- ABOUT THIS EXERCISE: Reproduce, without any change, the records starting with the line containing "The height and width of the screenshot is (600, 850)." and continuing through the line containing "coordinates (736, 396).", both lines included.

════════

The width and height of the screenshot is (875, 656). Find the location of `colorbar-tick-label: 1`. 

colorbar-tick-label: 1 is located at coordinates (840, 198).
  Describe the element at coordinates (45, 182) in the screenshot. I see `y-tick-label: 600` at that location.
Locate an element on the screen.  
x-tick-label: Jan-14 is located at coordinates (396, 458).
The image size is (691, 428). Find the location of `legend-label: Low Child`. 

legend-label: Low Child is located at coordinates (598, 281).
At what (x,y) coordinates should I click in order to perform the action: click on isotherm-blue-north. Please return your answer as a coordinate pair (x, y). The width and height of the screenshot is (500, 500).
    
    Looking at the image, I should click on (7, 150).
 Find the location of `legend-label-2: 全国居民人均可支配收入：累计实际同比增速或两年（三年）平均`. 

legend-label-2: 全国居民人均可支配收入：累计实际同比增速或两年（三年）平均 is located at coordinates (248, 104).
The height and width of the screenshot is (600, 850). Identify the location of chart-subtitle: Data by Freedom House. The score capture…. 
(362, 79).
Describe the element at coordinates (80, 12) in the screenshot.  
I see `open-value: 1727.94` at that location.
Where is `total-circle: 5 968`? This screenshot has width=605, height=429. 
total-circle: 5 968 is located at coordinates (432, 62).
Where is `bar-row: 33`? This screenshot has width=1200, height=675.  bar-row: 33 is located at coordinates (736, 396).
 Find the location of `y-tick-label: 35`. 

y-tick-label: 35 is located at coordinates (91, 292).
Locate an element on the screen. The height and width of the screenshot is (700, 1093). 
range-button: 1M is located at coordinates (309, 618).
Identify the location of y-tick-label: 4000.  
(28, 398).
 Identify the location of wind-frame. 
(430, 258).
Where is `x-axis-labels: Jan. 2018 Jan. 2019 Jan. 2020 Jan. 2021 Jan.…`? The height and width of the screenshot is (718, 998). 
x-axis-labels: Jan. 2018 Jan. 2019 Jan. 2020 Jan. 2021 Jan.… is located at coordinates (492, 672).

════════

- EXERCISE RESULT:
The height and width of the screenshot is (600, 850). Identify the location of chart-subtitle: Data by Freedom House. The score capture…. 
(362, 79).
Describe the element at coordinates (80, 12) in the screenshot.  
I see `open-value: 1727.94` at that location.
Where is `total-circle: 5 968`? This screenshot has width=605, height=429. 
total-circle: 5 968 is located at coordinates (432, 62).
Where is `bar-row: 33`? This screenshot has width=1200, height=675.  bar-row: 33 is located at coordinates (736, 396).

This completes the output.